==== Material for this exercise ====

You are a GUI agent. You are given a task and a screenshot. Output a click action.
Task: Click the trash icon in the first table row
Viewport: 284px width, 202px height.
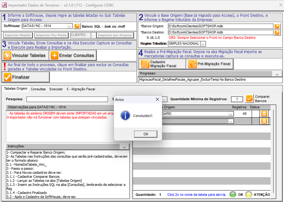coord(264,113)
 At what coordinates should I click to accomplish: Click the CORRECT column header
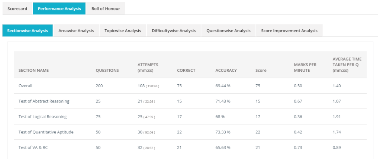[186, 70]
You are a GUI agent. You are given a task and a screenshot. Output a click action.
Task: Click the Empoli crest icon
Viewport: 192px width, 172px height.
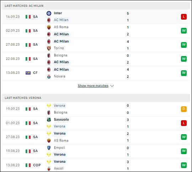[49, 148]
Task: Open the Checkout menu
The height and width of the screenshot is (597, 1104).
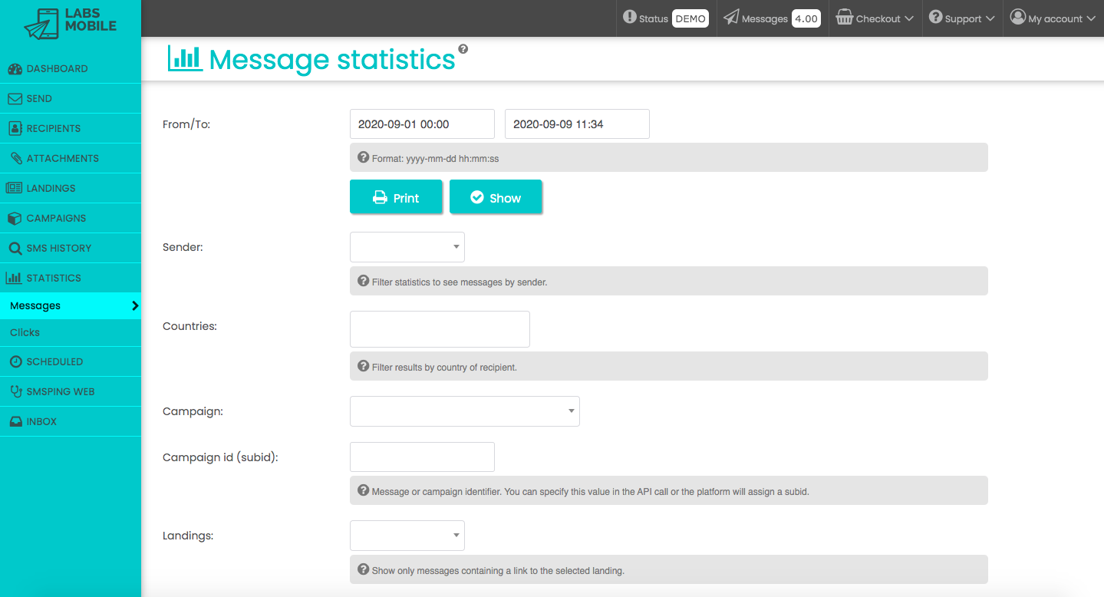Action: click(x=875, y=18)
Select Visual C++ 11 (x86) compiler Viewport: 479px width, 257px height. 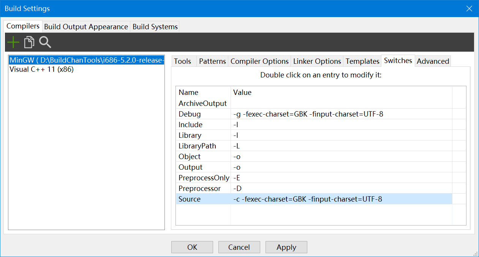pos(42,70)
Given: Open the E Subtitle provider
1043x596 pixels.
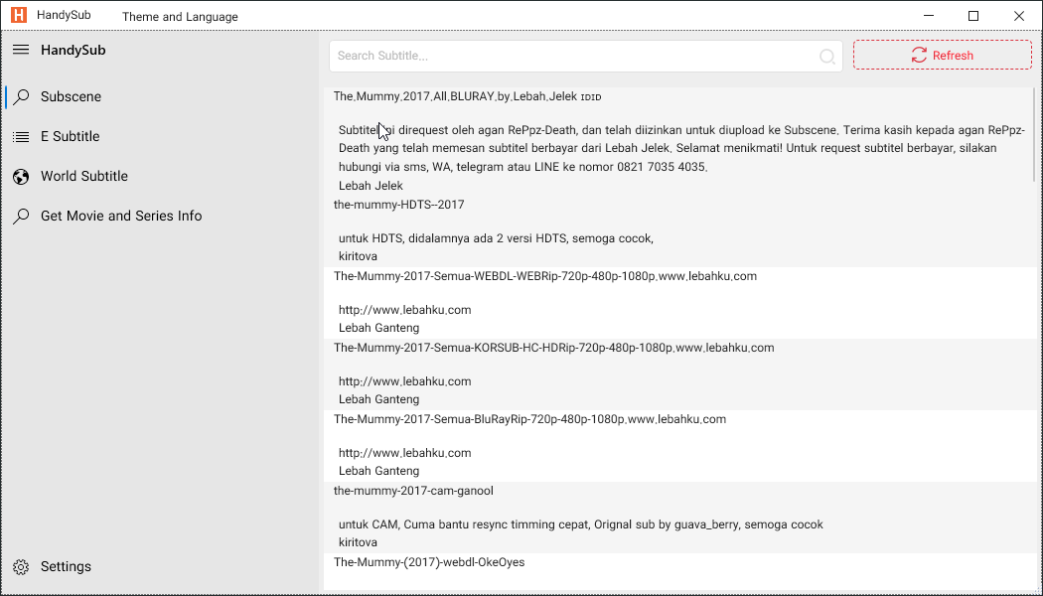Looking at the screenshot, I should (x=72, y=136).
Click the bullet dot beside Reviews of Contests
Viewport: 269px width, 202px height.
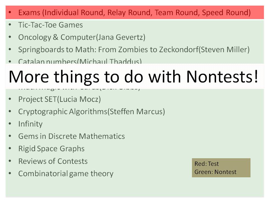tap(10, 161)
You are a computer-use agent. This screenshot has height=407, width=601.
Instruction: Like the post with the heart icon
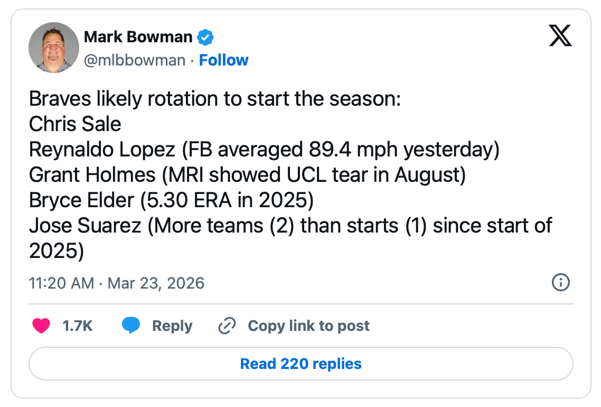pos(41,326)
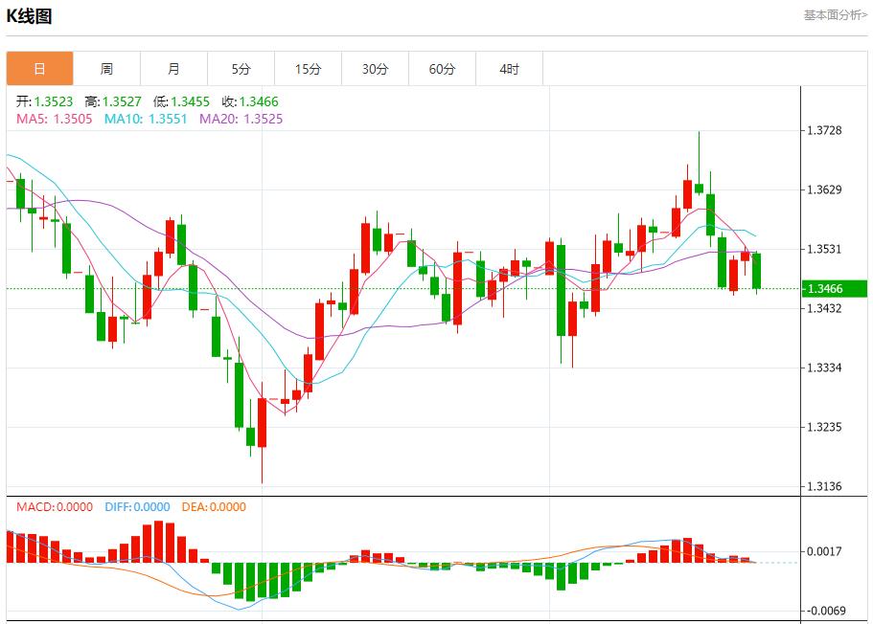Switch to the 周 (weekly) chart tab
The width and height of the screenshot is (873, 624).
(x=106, y=68)
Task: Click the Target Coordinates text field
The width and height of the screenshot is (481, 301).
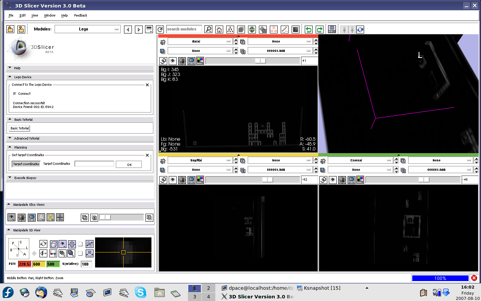Action: (94, 164)
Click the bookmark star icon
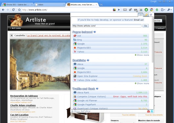The image size is (174, 123). (x=19, y=10)
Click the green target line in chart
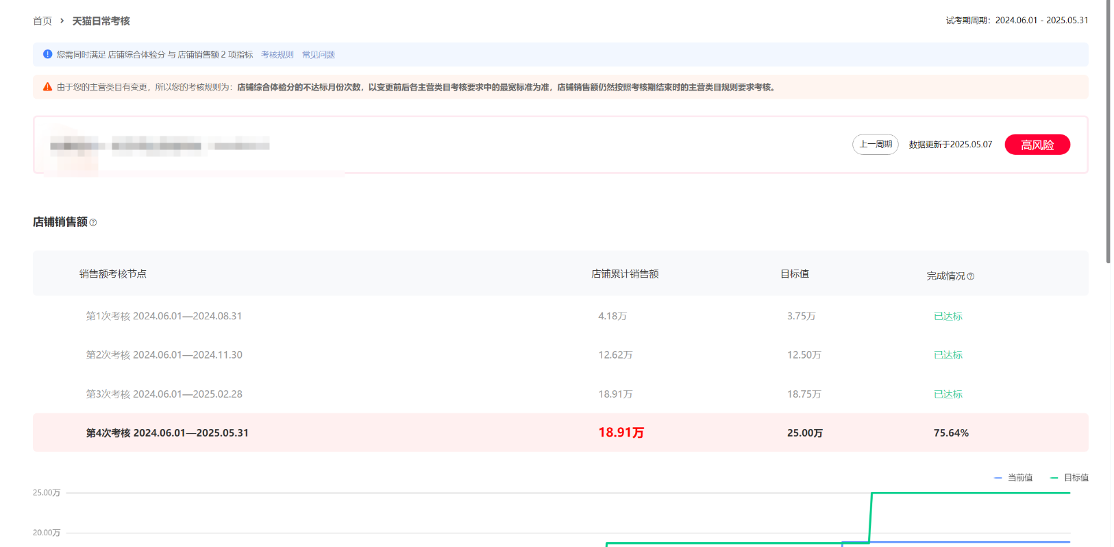Screen dimensions: 1114x547 tap(970, 493)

====

Exercise requirements — With all pictures omitted, return exactly the lines from the one containing "Click the bullet" through the end of the entries above.

Response to this exercise —
Click the bullet dot beside Reviews of Contests
Viewport: 269px width, 202px height.
tap(10, 161)
You are a computer-use agent. This screenshot has height=407, width=601.
Instruction: Like the post with the heart icon
pos(41,326)
Switch to the 周 (weekly) chart tab
The width and height of the screenshot is (873, 624).
(x=106, y=68)
Task: Click the Target Coordinates text field
The width and height of the screenshot is (481, 301).
Action: (94, 164)
Click the bookmark star icon
The image size is (174, 123). (x=19, y=10)
Click the green target line in chart
Screen dimensions: 1114x547 tap(970, 493)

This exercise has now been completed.